The U.S. Federal Reserve won’t raise interest rates until April 2015 at the earliest, according to minutes released Jan. 7 of its December meeting.
Fed Chairwoman Janet Yellen said last month that the organization would be “patient” when it came to increasing rates.
Most members of the Federal Open Market Committee thought a patient stance indicated that the committee “was unlikely to begin the normalization process for at least the next couple of meetings,” the minutes said. They also show Yellen had broad support for her decision to consider raising interest rates for the first time since 2006, though some board members expressed concern over possible inflation.
The national inflation rate has remained below the Fed’s target for 31 straight months.

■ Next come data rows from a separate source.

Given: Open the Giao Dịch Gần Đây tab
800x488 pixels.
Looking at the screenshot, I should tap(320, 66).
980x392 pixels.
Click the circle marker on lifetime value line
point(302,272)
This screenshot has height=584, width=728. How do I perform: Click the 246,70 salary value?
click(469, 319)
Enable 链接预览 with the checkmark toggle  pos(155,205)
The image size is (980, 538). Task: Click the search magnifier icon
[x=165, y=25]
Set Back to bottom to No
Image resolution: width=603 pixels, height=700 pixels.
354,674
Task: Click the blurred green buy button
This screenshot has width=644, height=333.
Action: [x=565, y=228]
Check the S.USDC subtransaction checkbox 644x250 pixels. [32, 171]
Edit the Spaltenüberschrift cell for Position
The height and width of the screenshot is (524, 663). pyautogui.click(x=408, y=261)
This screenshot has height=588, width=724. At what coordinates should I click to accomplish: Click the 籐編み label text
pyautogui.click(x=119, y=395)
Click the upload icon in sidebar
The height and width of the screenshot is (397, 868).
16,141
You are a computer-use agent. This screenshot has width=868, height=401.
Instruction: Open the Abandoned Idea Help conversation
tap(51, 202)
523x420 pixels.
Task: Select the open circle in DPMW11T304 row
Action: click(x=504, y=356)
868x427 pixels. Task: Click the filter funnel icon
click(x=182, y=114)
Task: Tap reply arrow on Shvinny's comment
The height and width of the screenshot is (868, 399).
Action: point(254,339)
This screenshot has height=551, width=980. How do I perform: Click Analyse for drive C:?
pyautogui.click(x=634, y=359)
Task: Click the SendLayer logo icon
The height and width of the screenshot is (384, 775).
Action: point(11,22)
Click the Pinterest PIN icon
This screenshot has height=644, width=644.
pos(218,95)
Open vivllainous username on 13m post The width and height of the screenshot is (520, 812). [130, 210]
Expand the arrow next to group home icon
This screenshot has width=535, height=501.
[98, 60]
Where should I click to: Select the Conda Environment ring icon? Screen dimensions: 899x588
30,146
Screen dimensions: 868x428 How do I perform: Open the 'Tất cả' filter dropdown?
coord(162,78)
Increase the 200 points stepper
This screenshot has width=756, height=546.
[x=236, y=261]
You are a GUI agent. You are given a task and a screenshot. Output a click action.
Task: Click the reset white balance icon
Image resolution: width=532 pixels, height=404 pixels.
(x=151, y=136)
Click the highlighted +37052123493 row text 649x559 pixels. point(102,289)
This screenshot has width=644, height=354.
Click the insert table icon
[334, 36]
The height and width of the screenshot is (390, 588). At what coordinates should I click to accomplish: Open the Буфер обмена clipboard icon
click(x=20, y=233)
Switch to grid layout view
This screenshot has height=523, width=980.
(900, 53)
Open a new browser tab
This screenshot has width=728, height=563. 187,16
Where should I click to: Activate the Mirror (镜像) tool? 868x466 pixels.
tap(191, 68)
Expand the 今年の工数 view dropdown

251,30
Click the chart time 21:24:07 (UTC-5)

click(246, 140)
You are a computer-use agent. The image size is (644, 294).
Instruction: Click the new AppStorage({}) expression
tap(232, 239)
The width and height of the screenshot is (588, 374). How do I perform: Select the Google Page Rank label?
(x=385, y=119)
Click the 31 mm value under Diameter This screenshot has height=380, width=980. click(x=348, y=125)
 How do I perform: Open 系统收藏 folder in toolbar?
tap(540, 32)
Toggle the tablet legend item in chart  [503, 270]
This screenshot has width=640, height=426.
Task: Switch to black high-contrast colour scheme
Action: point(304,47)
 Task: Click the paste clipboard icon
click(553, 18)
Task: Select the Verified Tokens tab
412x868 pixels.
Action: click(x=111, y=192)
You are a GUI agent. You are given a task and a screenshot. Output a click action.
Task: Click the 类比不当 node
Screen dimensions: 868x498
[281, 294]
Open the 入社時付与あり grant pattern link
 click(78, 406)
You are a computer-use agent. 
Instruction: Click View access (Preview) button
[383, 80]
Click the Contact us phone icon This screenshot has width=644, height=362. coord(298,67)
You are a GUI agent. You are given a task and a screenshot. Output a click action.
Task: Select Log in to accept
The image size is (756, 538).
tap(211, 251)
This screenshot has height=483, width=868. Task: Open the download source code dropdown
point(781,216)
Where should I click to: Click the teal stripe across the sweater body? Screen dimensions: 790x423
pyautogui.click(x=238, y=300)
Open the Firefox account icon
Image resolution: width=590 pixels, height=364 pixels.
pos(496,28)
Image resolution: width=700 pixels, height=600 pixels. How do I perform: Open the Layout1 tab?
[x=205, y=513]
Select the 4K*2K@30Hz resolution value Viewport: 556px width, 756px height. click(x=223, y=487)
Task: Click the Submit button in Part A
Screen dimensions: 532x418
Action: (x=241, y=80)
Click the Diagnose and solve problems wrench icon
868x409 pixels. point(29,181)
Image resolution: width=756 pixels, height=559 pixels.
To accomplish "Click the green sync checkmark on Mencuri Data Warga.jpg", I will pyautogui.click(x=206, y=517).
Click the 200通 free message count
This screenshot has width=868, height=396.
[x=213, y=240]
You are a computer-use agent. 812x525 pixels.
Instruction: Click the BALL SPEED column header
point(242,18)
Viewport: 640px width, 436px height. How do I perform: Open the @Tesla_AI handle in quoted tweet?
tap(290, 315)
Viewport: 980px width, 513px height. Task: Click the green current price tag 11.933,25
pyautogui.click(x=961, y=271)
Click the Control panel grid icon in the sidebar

“A number of participants saw a risk that (inflation) could run persistently below their 2 percent objective, with some expressing concern that such an outcome could undermine the credibility of the committee’s commitment to that objective,” the minutes showed.
In its December statement, the Fed said it expects inflation to move gradually back toward its target as the job market improves and the impact of cheaper energy dissipates. The price of oil, however, continues to plunge and is now at its lowest rate since 2009.
“Many participants regarded the international situation as an important source of downside risks to domestic real activity and employment, particularly if declines in oil prices and the persistence of weak economic growth abroad had a substantial negative effect on global financial markets or if foreign policy responses were insufficient,” the minutes stated.